Cette décision, fondée sur l’analyse littérale des stipulations contractuelles qui prévoyaient, à
l’instar de tout contrat de commissionnaire, que ce dernier concluait les contrats en son nom
propre, même s’il le faisait pour le compte de son commettant, a été largement saluée par les
praticiens.

La jurisprudence Interhome
L’arrêt Zimmer revenait lui-même sur une formulation adoptée par le Conseil d’Etat dans l’arrêt
Interhome AG (CE, 20 juin 2003, n° 224407) définissant l’agent dépendant ayant le pouvoir de
conclure des contrats comme celui « exerçant en fait, sinon en droit, des pouvoirs lui permettant
d’engager » son mandant. Comme le justifie Stéphane Austry dans ses conclusions sous cet
arrêt, la référence à l’exercice de pouvoir d’engager « en fait » souligne la nécessité de ne pas
s’en tenir à une lecture littérale des stipulations contractuelles, position inspirée des
commentaires OCDE de 1994, alors même qu’ils étaient postérieurs à la date de la signature de
la convention franco-suisse applicable dans cette affaire.

Stéphane Austry indique à cet égard que ces commentaires, même s’ils ne pouvaient pas
éclairer la portée de la convention, n’en constituaient pas moins « une indication importante de
l’interprétation la plus communément admise de ces stipulations ». Selon lui en effet, «
subordonner l’application de ces dispositions à la simple apparence formelle de la capacité
juridique dont disposerait une personne de conclure des contrats au nom d’une entreprise
étrangère, sans prendre en compte la capacité dont disposerait en fait cette personne d’engager
l’entreprise étrangère dans une relation commerciale reviendrait à priver ces stipulations d’une
grande partie de leur intérêt, puisqu’il suffirait par exemple à l’entreprise étrangère de ne pas
habiliter la personne qui engage l’entreprise à signer les contrats qu’elle négocie pour éluder
l’application de ces dispositions ».

Or, si l’arrêt Zimmer revenait sur la formulation retenue dans l’arrêt Interhome AG, la notion de
conclusion « en fait » de contrats étant considérée comme insuffisamment claire, l’arrêt Zimmer
ne revenait vraisemblablement pas, au fond, sur le principe énoncé par Stéphane Austry.
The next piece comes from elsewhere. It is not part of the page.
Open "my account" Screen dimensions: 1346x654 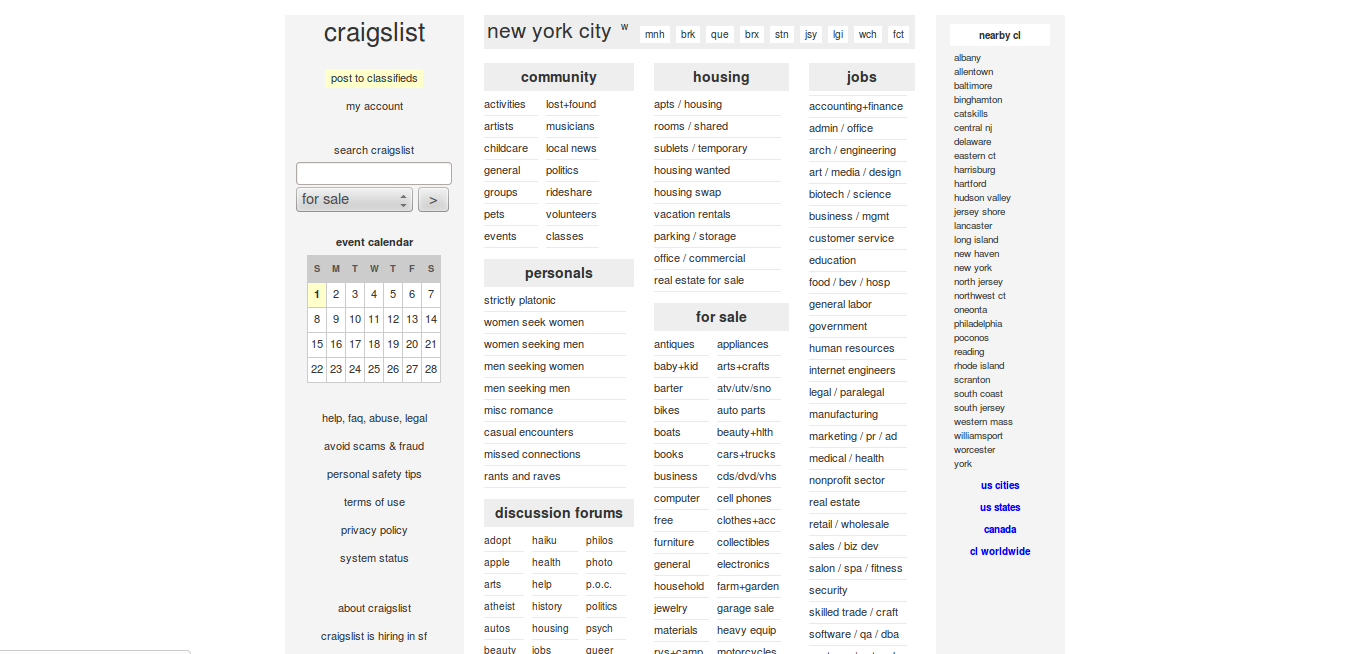[374, 106]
Le
Conseil d’Etat dans l’arrêt Zimmer avait d’ailleurs pris le soin de préciser qu’en dépit du principe
énoncé selon lequel un commissionnaire ne lie en principe pas son commettant, il peut en être
autrement s’il ressort « soit des termes mêmes du contrat de commission, soit de tout autre
élément de l’instruction, qu’en dépit de la qualification de commission donnée par les parties au
contrat qui les lie, le commettant est personnellement engagé par les contrats conclus avec des
tiers par son commissionnaire qui doit alors, de ce fait, être regardé comme son représentant et
constituer un établissement stable ».

Au-delà du pouvoir d’engager « en fait » c’était donc déjà, dans le cadre de l’arrêt Interhome, le
pouvoir de l’agent d’engager son commettant dans la réalité, indépendamment des stipulations
contractuelles, qui devait primer sur les stipulations contractuelles.
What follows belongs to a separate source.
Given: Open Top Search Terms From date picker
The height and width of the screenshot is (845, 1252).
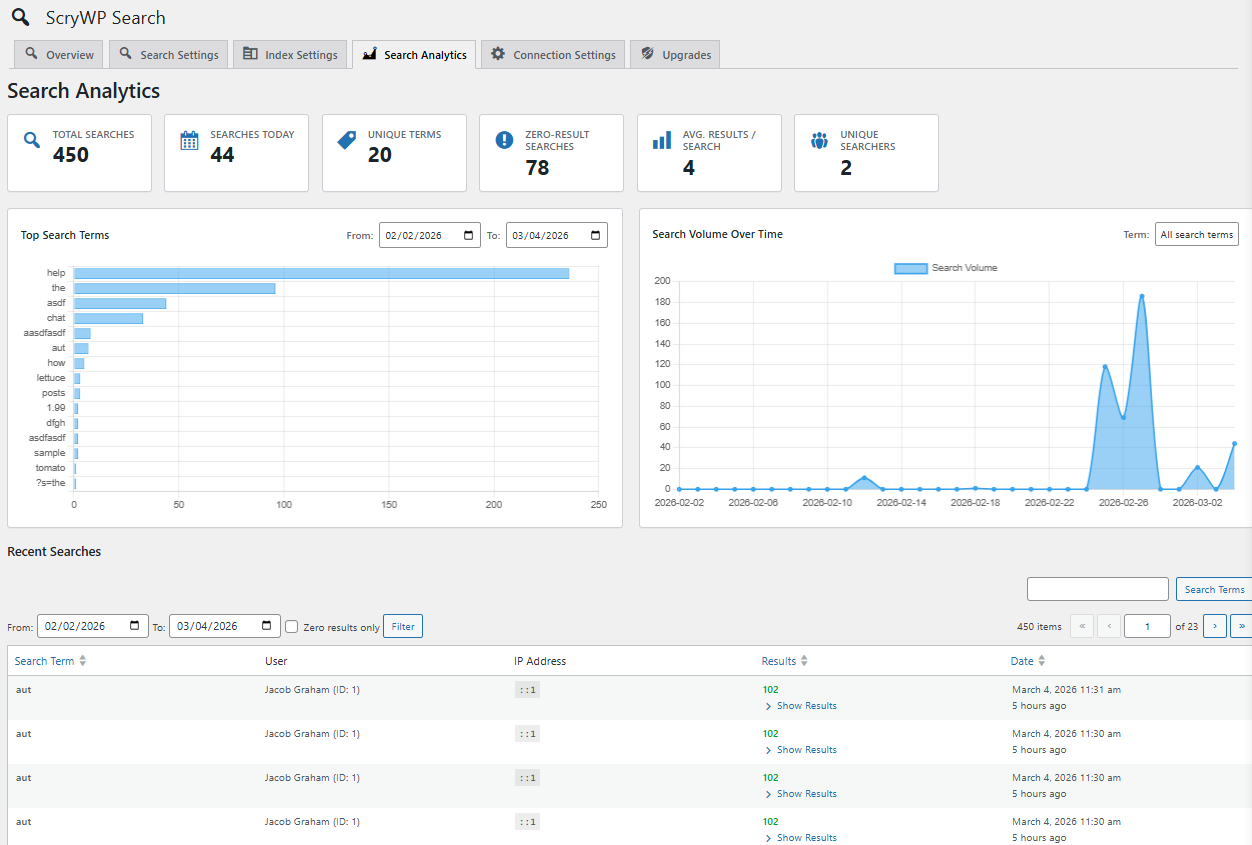Looking at the screenshot, I should 469,236.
L’apport du Conseil d’Etat dans l’arrêt Conversant
Au regard du pouvoir de conclure des contrats, et à l’occasion de l’arrêt Conversant, le Conseil
d’Etat a jugé que devait être considérée comme exerçant le pouvoir d’engager sa société mère
irlandaise une société française qui, de manière habituelle, même si elle ne conclut pas
formellement de contrats au nom de la société irlandaise, décide de transactions que la société
mère se borne à entériner et qui, ainsi entérinées, l’engagent. De plus, la haute juridiction s’est
expressément appuyée, pour tenir son raisonnement, sur les paragraphes 32.1 et 33 des
commentaires au modèle de convention OCDE publiés respectivement le 28 janvier 2003 et le 15
juillet 2005, c’est-à-dire postérieurement à la convention fiscale applicable, signée en 1968.